Для того чтобы гормон вступил во взаимодействие с рецепто­ром, он должен быть биологически активным, т. е. иметь соответ­ствующую конформацию для связывания специфическим рецепто­ром с высоким сродством или прочностью связи. Однако гормон может быть биологически активным in vitro, но не обладать значи­тельной биологической активностью in vivo в силу измененного из-за своих структурных особенностей метаболического клиренса.
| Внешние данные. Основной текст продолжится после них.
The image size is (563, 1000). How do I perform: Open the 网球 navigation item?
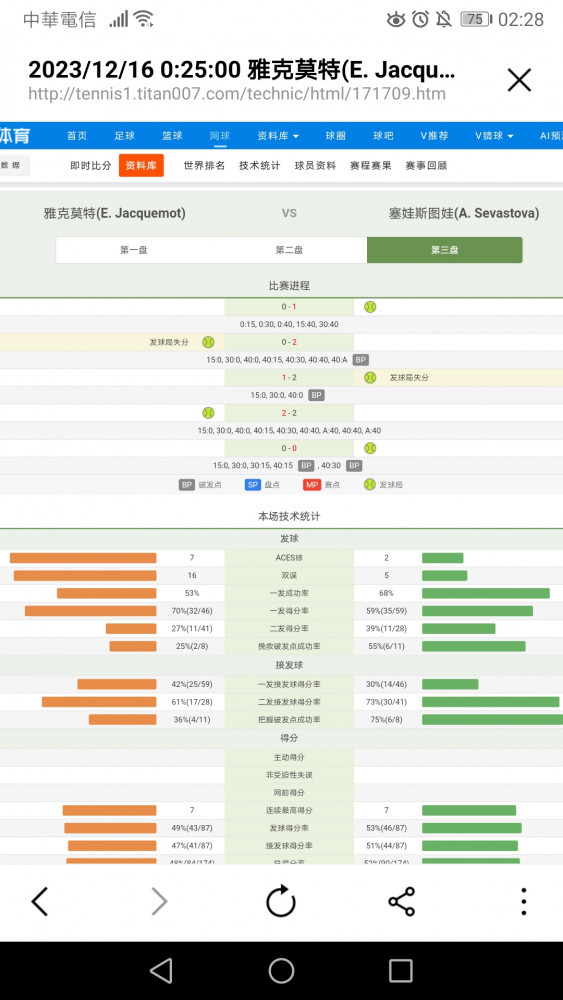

При исследовании биологической активности десиалилированного ХГЧ in vivo и in vitro обнаруживаются существенные расхождения ее [4—7]. После лишения молекулы ХГЧ сиаловой кислоты (десиалилация) in vitro гормон оказывает такой же, если не больший, биологический эффект, что и его нативная, полностью сиалилированная молекула [6, 7]. С другой стороны, in vivo он проявляет очень небольшую биологическую активность, отражающую сте­пень десиалилации его молекулы. Это расхождение определяется значительно более коротким периодом полужизни десиалилированного ХГЧ в плазме по сравнению с интактным гормоном [5]. В свя­зи с этим десиалилированный ХГЧ in vivo достигает своих клеток-мишеней в концентрации, недостаточной для воспроизведения значительного биологического эффекта.

Методы определения одного и того же гормона в системах in vitro обычно более чувствительны, чем в системах in vivo. Неко­торые методы биологического исследования in vitro обладают даже большей чувствительностью, чем радиоиммунологические методы определения концентрации гормона. Методы биологического ис­следования in vitro, в которых в качестве показателя эффекта используются не специфическое рецепторное связывание или ак­тивация аденилатциклазы, а другие биохимические процессы, обычно в десятки, а то и сотни раз более чувствительны, чем радиоиммунологические методы. Методы биологического определения гормонов in vitro в настоящее время не входят в число рутинных способов оценки состояния больного, за исключением тех редких случаев, когда можно предположить расхождение биологической и иммунологической активности гормона.